The Minister, announcing details of the "Annual Review and Outlook, 2000/2001", said that total public expenditure on the agri-food area came to £2,046 million.
Over half the expenditure in 2000, he said, more than £1 billion, was on direct payments to farms and a further £570 million was on market operations which support farm incomes. "These two items alone amount to public support of well over £11,000 per farm in the past year," he said.
Mr Walsh added that last year was a good year for farm incomes, which was very welcome after three difficult years. Income per person employed in agriculture rose by 14 per cent and output value increased.
He said that aggregate farm income, at £1,843 million, had increased by 7 per cent due to higher prices for most commodities.

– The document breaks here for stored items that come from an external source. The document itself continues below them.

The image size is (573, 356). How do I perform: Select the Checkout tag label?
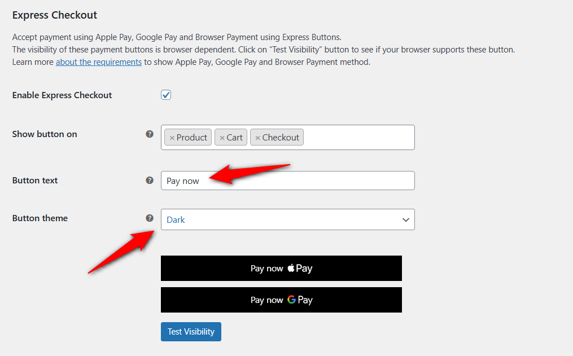[x=281, y=137]
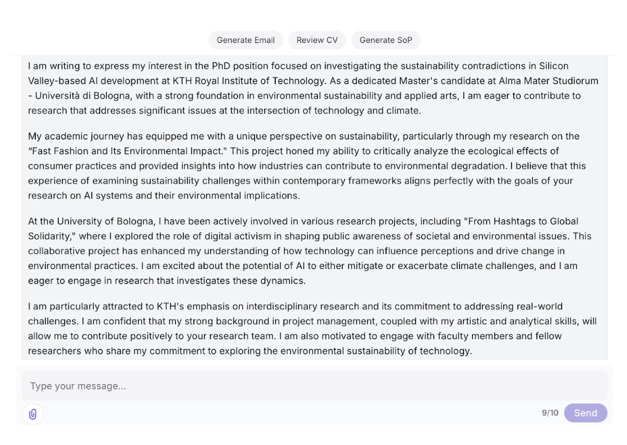Image resolution: width=627 pixels, height=445 pixels.
Task: Send the message with Send button
Action: [x=585, y=413]
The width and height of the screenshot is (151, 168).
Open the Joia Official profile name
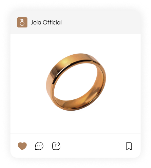(x=46, y=22)
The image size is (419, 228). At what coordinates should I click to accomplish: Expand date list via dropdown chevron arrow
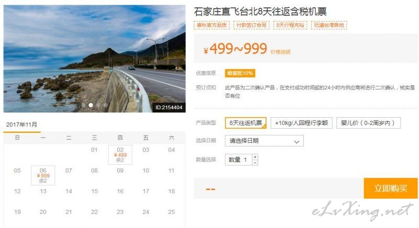(x=296, y=142)
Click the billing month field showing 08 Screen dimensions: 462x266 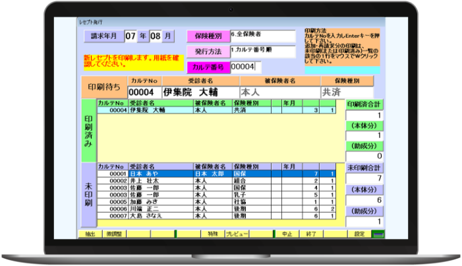pos(156,36)
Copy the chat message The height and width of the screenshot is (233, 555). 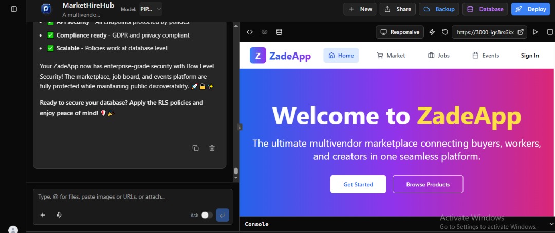[x=195, y=148]
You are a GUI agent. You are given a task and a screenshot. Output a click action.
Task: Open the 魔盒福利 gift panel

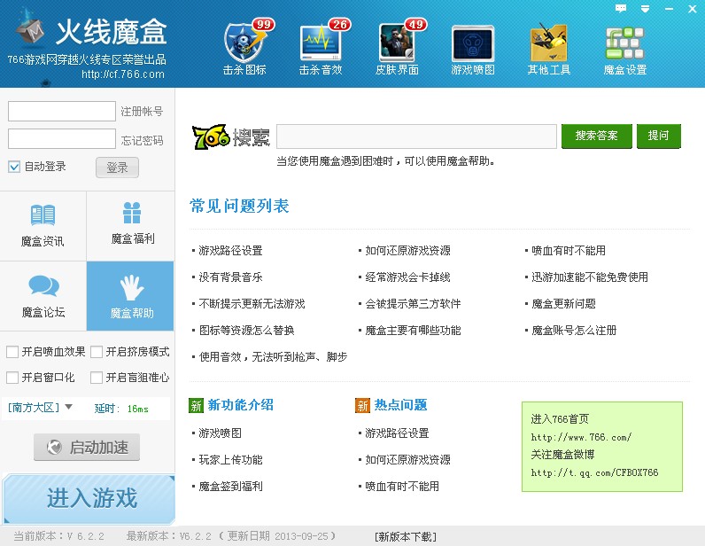132,225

The Minister said that direct payments to farmers had risen considerably from just over 20 per cent of income in 1992 to last year's level of 56 per cent, £1.033 billion.
Farm incomes on drystock cattle and sheep farms, he said, were much lower than on dairy or tillage farms, which were heavily dependent on direct payments.
However, he said, the holder or spouse on such farms was much more likely to have off-farm income.
He said ESRI research had shown in 1998 that farm households have a substantially lower risk of consistent poverty than urban and non-farm rural households.
This research showed that farm households had a 4.8 per cent risk of consistent poverty compared with 8.2 per cent of urban households and 8.1 per cent of non-farm rural households. Mr Tom Parlon, the Irish Farmers' Association president, said that the claim by Mr Walsh that the average farm income per person had increased by 14 per cent in 2000 could only be based on an admission by the Minister that the number of farmers had declined by about seven per cent.